Feedback is your opinion, perspective, and/or advice. You provide feedback when a rep needs direct advice and guidance. Feedback can be delivered during skill practice sessions while training, but during practice in coaching sessions, as well. Feedback is often corrective or evaluative and focuses on fixing previous or current behavior. It’s usually directive (telling versus asking). When using feedback while coaching (versus training), it’s respectful to ask your employee if you may offer your perspective.

Feedback is often delivered during skill practice sessions while training, but may be offered during practice in coaching sessions, as well.

Feedback helps employees understand what prevents them from reaching their current goals or what specifically to do differently. As suggested at the beginning of this article, many managers believe they are coaching when they are simply offering feedback or telling their sales rep what to do differently.

When to Apply Field Training, Sales Coaching, and Feedback

The following charts (the Solution Type chart is adapted from the work of Ferdinand Fournies), are helpful in determining which solution is appropriate, when to use it, and where the solution content can come from.

Click image to view enlarged.
  • Train when your sales rep doesn’t fully understand what, why, and how to do something (and possibly when and where, if those apply).
  • Coach when they know what, why and how, and need to do it better.
  • Provide feedback to help your rep understand why they are or aren’t doing something effectively, and to hone and shape their skills to achieve better performance.

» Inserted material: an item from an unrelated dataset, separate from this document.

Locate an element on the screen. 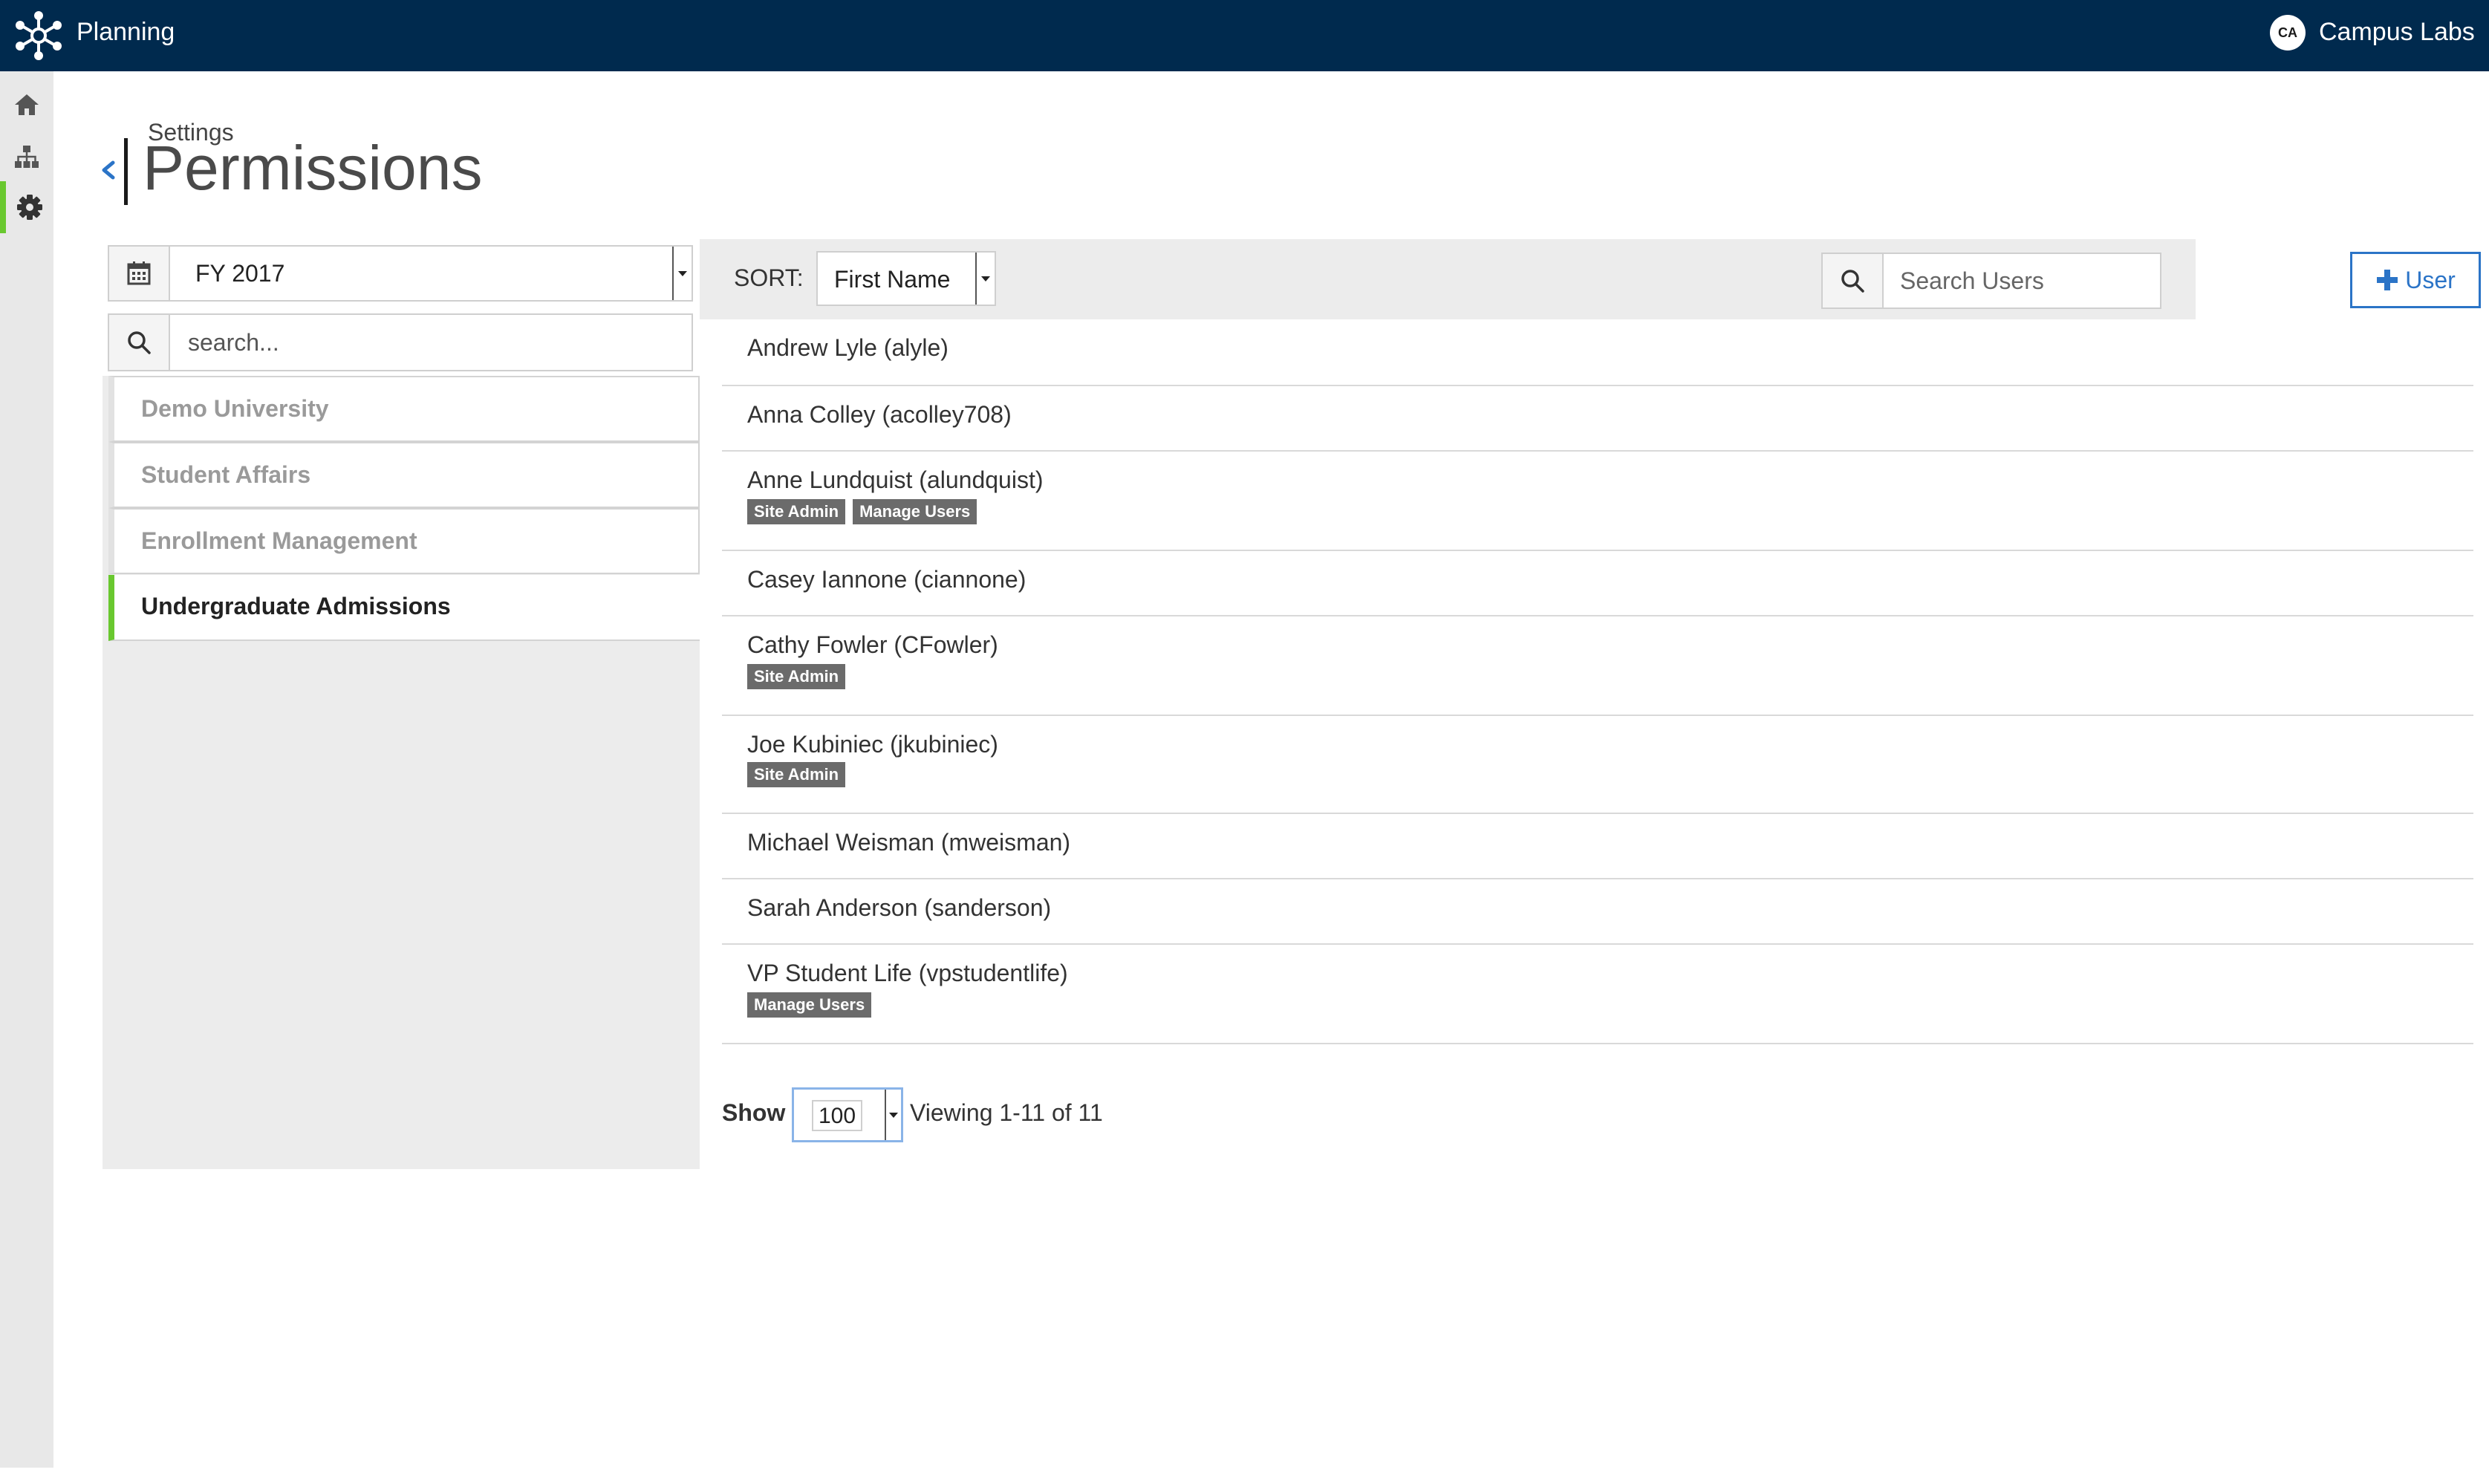 The width and height of the screenshot is (2489, 1484). rail-settings is located at coordinates (26, 207).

As a bonus, if you review the chart on the left, you will learn where not to apply training, coaching, or feedback, because they simply won’t address the root cause. NOTE: Counseling is not addressed here but think of it as “coaching for mindset or expectations” versus skills. 

There is so much more to effective coaching, as suggested in the framework above, including models for conducting the training and coaching sessions (not shown), but I hope this brings some clarity to the difference between field training, sales coaching, and feedback, and when to use each.